5. We’re basically testing whether there was parralel tendencies before the hike. Hence, we test if the coefficients on the month dummy before the tax hike are equal.
# It's cumbersome to filter factors. Hence, we reload the data.
data = read.csv("Michigan.csv", header = TRUE, sep = ",")
data = data %>%
mutate(MI = ifelse(state == 26, 1, 0))
data = data %>%
mutate(HIKE = ifelse(month >= 33, 1, 0))
# Restricting the sample to the 32 months prior to the taxe hike
data0 = data %>% filter(month < 33)
# Formula for parallel tendencies. First of all a formula for MI, because we believe that the mean is different, control variable and for the monthly effects, because if they're different, the monthly tendencies are different.
# Model with MI -> check whether the monthly tendencies in MI are different.
the_formula4 = smoked ~ MI + as.factor(month) + as.factor(mrace3) + as.factor(ageg) + as.factor(meduc6) + as.factor(parity) + hispanic + married
# Model with MI*month.
the_formula5 = smoked ~ MI*as.factor(month) + as.factor(mrace3) + as.factor(ageg) + as.factor(parity) + as.factor(meduc6) + hispanic + married
mod4 = lm(the_formula4, data = data0)
mod5 = lm(the_formula5, data = data0)
# F-test
anova(mod4, mod5)## Analysis of Variance Table
##
## Model 1: smoked ~ MI + as.factor(month) + as.factor(mrace3) + as.factor(ageg) +
## as.factor(meduc6) + as.factor(parity) + hispanic + married
## Model 2: smoked ~ MI * as.factor(month) + as.factor(mrace3) + as.factor(ageg) +
## as.factor(parity) + as.factor(meduc6) + hispanic + married
## Res.Df RSS Df Sum of Sq F Pr(>F)
## 1 44181 6069.0
## 2 44150 6062.9 31 6.0541 1.4221 0.06007 .
## ---
## Signif. codes: 0 '***' 0.001 '**' 0.01 '*' 0.05 '.' 0.1 ' ' 1The F-test reveals a difference between the two models down to a 10 percent level of significance. Hence, we can reject common trends.
# Calculating the critical value for the F distribution with the quantile function
qf(0.95, 6063, 31)## [1] 1.609124There’s a difference of 31 degrees of freedom of the f-test. The critical value must be above 1.609124, but our F-statistic is 1.4221, and does not exceed the critical value for the 95 percent interval.

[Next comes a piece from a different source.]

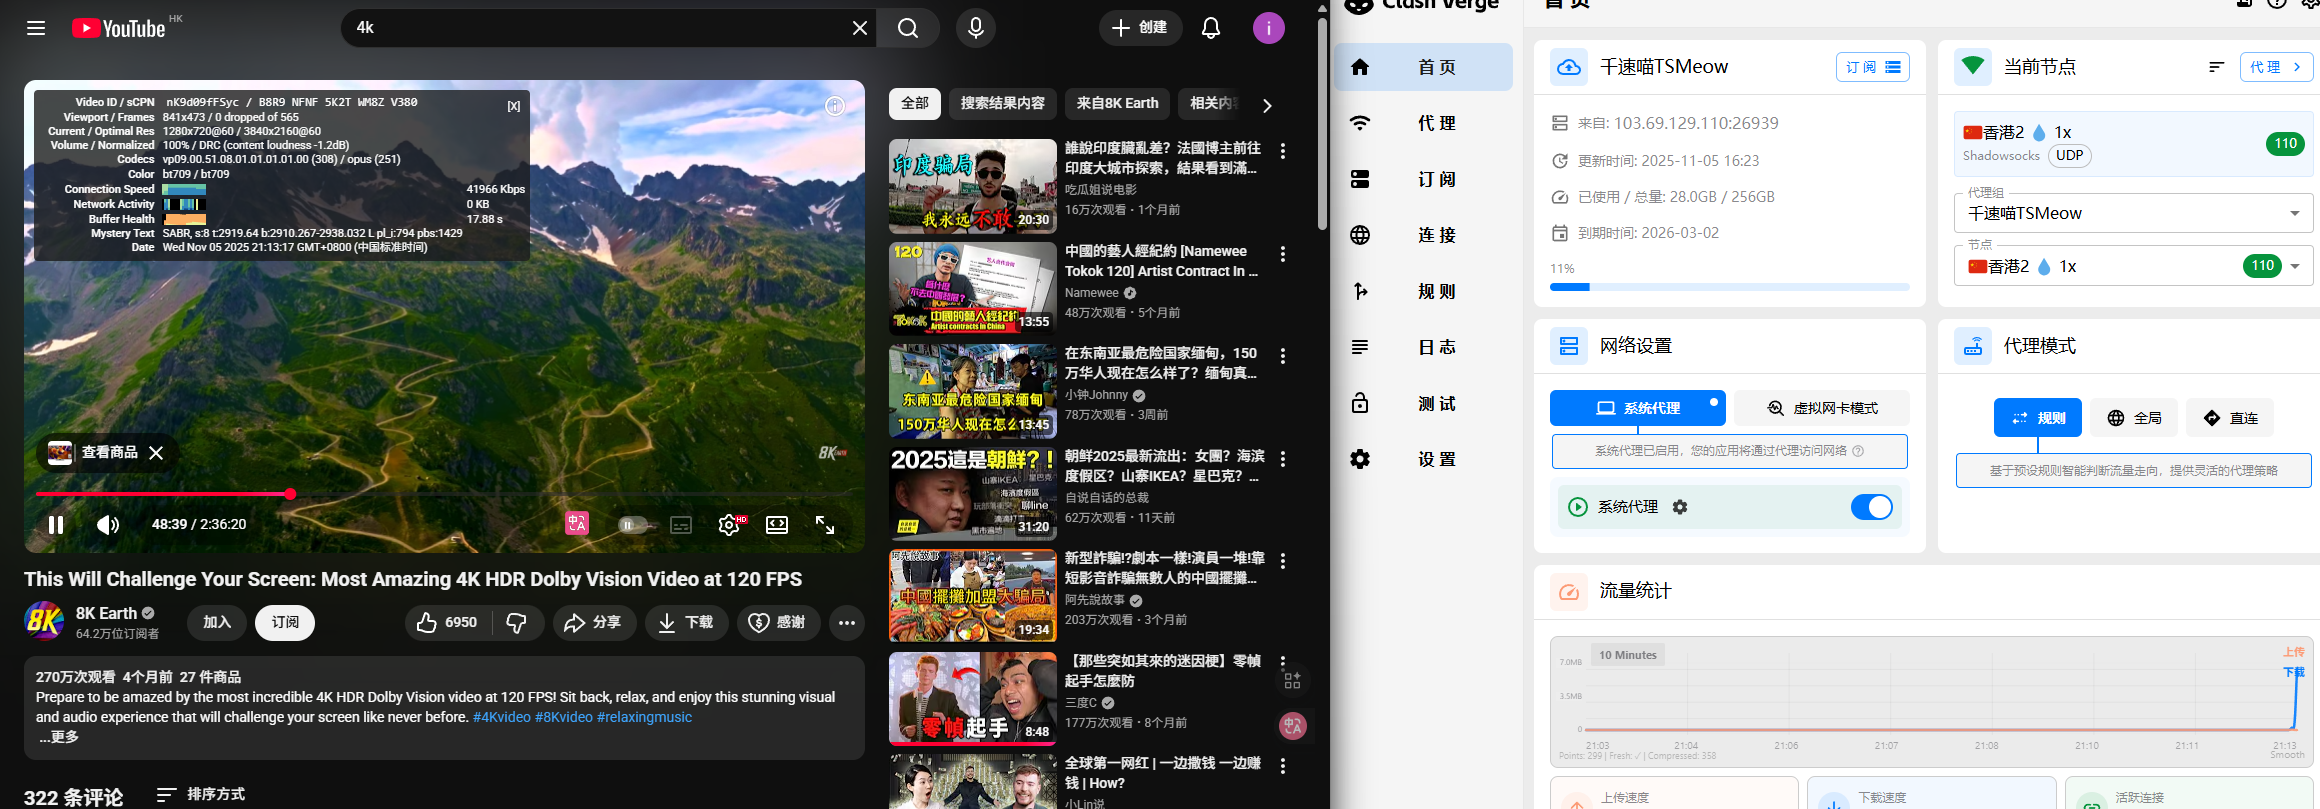Enter fullscreen mode in video player
The width and height of the screenshot is (2320, 809).
coord(825,525)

6. At last, we have to compare the difference beteween MI and IOWA and MI and Pennsylvania. We denote: A: MI & Iowa B: MI & Pennsylvania
# Data A
dataA = data0 %>% filter(state != 42)
# Estimating A
mod4A = lm(the_formula4, data = dataA)
mod5A = lm(the_formula5, data = dataA)
testA = anova(mod4A, mod5A)# Data B
dataB = data0 %>% filter(state != 19)
# Estimating A
mod4B = lm(the_formula4, data = dataB)
mod5B = lm(the_formula5, data = dataB)
testB = anova(mod4B, mod5B)Why can’t we reject the null now? A sure reason is that the estimates are not sufficiently efficient to reject the null. Perhabs more data would help to clarify the the different trends.